There are a few fairly new initial public offering (IPO) stocks that have strong momentum and potential. Cava Group (NYSE: CAVA) and Dutch Bros (NYSE: BROS) are two that deserve a look from growth investors.

1. Could Cava be the next Chipotle?

Cava made a big splash when it went public last summer. I wonder if it would have caught as much attention if it had gone public during a time with more IPO activity. Right before the last bear market hit in 2022, there were two back-to-back years of record IPOs. That came to an abrupt halt, and Cava was an exciting option when there was a dearth of IPOs.

Investors loved Cava right from the start, and it's going splendidly. Cava is reporting strong growth and even profits, not a sure thing from young growth stocks. Sales were up 35% year over year in the second quarter with a strong contribution from same-stores sales, which were up 14%. The company has 341 total stores as of the end of the quarter, quite a small number, and it anticipates opening up to 1,000 stores by 2032.

The chain has a similar concept to Chipotle, which has become one of the most incredible restaurant stocks to own. Cava features healthy, fresh, customizable dishes like sandwiches and bowls with a Mediterranean spin. It's fast-casual at its best, featuring upscale food at prices its customers can afford. The company has demonstrated a fair amount of resilience despite a pressured economy, and there's every reason to expect that it can keep it up, especially as inflation moderates and interest rates go down.

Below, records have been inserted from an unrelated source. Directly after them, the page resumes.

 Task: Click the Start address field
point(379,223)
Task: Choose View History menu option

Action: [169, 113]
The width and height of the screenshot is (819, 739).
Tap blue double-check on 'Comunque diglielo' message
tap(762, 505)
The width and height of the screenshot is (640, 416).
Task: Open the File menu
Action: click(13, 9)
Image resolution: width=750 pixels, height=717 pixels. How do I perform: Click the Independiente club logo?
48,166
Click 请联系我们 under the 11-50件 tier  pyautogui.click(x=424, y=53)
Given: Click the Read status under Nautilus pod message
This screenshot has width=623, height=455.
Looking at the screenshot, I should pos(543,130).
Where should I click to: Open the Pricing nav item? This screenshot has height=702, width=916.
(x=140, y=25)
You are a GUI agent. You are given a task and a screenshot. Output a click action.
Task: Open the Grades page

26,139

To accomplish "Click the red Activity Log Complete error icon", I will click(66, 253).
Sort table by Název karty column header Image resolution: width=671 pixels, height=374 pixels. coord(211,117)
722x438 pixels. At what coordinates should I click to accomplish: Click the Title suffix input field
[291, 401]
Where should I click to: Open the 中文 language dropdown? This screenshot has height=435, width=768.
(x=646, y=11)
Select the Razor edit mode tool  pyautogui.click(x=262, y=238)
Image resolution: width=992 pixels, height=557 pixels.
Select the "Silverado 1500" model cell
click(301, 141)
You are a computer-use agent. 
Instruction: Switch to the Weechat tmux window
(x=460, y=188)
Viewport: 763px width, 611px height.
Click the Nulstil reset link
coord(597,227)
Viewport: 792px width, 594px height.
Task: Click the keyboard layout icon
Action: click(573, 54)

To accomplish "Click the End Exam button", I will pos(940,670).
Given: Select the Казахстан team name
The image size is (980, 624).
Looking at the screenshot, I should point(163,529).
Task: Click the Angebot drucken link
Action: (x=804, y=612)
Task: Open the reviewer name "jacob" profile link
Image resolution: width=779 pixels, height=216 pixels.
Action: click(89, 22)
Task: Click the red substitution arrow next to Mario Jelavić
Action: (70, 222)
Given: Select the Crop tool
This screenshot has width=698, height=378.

There's one big problem with Cava stock, and that's its valuation. As Cava comes through on its premise, investors find it irresistible and keep pushing up the price. Cava stock is up 188% this year and trades at the fantastic forward one-year P/E ratio of 250. That's a nosebleed valuation that's unusual for a non-tech stock.

I keep saying Cava is too expensive, and so far, it keeps rising anyway. Does that mean it will eventually burst? Possibly. You have to have a strong stomach for risk to buy at this price, but over time, Cava could grow into its valuation and be a standout stock.

2. Could Dutch Bros be the next Starbucks?

Dutch Bros is making similar waves in the coffee world. It's been around for decades as a small, Oregon-based chain with local stores, but it is undergoing a countrywide expansion with the goal of opening 4,000 stores over the next 10 to 15 years, up from 912 at the end of the second quarter.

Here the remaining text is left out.